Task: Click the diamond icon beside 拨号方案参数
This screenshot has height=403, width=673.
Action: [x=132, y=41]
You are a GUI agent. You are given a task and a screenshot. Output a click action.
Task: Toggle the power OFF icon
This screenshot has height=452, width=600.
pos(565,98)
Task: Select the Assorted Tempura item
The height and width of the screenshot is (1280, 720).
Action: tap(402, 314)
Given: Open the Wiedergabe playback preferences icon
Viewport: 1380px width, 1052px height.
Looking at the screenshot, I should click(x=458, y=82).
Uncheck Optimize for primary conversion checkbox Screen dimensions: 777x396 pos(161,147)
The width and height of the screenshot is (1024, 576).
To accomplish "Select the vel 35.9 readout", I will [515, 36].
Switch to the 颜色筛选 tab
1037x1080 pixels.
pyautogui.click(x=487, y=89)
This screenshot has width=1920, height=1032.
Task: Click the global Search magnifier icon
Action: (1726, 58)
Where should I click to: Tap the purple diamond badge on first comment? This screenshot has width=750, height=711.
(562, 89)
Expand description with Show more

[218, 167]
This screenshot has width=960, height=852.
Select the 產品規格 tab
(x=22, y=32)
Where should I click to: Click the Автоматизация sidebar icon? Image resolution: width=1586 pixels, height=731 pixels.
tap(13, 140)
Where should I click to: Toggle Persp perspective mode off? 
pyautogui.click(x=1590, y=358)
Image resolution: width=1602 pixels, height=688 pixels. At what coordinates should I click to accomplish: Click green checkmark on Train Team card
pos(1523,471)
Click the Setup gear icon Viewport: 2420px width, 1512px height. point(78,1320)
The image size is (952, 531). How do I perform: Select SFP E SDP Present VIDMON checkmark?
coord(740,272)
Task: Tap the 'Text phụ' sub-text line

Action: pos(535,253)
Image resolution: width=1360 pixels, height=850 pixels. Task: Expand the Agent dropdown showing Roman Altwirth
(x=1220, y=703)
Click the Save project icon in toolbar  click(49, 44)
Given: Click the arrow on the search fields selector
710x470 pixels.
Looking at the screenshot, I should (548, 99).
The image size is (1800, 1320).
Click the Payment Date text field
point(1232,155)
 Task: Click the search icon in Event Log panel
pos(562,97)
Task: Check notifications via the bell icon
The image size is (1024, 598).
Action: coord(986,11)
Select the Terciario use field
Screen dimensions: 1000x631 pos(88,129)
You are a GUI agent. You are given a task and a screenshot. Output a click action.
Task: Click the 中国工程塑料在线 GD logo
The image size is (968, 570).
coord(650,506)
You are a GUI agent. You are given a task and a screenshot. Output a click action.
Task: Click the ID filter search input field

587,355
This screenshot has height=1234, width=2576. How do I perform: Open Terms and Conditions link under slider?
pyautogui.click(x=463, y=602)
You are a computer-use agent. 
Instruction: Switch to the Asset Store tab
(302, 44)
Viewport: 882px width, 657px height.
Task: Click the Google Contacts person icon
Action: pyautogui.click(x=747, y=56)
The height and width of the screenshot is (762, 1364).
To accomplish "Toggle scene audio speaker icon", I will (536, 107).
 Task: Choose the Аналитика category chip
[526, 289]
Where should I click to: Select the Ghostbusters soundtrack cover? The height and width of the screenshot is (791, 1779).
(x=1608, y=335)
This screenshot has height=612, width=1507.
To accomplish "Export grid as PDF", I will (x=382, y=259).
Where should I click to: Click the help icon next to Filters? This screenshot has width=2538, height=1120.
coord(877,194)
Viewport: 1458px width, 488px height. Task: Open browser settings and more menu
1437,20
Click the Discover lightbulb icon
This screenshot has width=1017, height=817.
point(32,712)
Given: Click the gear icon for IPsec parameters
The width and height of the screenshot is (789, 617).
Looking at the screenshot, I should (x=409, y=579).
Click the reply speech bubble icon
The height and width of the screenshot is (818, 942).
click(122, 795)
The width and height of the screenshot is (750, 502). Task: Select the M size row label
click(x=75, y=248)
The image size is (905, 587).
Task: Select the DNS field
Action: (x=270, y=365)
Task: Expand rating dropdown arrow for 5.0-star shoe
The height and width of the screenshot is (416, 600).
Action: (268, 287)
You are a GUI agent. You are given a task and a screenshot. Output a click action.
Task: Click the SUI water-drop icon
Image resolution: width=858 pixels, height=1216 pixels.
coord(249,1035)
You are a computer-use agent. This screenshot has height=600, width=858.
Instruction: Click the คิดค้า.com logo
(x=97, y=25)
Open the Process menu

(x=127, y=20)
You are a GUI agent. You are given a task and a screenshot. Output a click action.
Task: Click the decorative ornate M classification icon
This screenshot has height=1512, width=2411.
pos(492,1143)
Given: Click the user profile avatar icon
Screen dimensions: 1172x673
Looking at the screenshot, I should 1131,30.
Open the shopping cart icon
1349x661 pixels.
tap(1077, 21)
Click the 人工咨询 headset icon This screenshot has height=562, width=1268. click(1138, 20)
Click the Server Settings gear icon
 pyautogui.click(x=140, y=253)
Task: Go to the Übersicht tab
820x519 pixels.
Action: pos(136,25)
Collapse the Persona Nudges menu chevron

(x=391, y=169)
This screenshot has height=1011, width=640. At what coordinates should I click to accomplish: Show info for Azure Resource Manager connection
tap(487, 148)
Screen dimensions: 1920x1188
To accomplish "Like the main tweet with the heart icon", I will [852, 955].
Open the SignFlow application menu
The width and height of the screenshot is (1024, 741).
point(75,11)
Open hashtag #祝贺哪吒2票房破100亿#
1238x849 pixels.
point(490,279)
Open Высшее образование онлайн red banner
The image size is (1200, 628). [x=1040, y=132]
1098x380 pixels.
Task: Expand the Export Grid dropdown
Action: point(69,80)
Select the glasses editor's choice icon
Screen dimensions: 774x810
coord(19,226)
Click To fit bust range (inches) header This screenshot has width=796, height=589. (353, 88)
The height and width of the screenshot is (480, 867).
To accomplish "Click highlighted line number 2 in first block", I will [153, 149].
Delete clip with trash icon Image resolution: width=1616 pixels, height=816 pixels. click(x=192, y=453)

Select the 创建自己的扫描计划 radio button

--------

Copy the lines of the listing without any change, beginning at the line that contains "Task: Tap the 'Text phụ' sub-text line" and stopping after the line that contains "Action: pyautogui.click(x=747, y=56)".

▸ FULL SOLUTION:
Task: Tap the 'Text phụ' sub-text line

Action: pos(535,253)
Image resolution: width=1360 pixels, height=850 pixels. Task: Expand the Agent dropdown showing Roman Altwirth
(x=1220, y=703)
Click the Save project icon in toolbar  click(49, 44)
Given: Click the arrow on the search fields selector
710x470 pixels.
Looking at the screenshot, I should (548, 99).
The image size is (1800, 1320).
Click the Payment Date text field
point(1232,155)
 Task: Click the search icon in Event Log panel
pos(562,97)
Task: Check notifications via the bell icon
The image size is (1024, 598).
Action: coord(986,11)
Select the Terciario use field
Screen dimensions: 1000x631 pos(88,129)
You are a GUI agent. You are given a task and a screenshot. Output a click action.
Task: Click the 中国工程塑料在线 GD logo
The image size is (968, 570).
coord(650,506)
You are a GUI agent. You are given a task and a screenshot. Output a click action.
Task: Click the ID filter search input field

587,355
This screenshot has height=1234, width=2576. How do I perform: Open Terms and Conditions link under slider?
pyautogui.click(x=463, y=602)
You are a computer-use agent. 
Instruction: Switch to the Asset Store tab
(302, 44)
Viewport: 882px width, 657px height.
Task: Click the Google Contacts person icon
Action: pyautogui.click(x=747, y=56)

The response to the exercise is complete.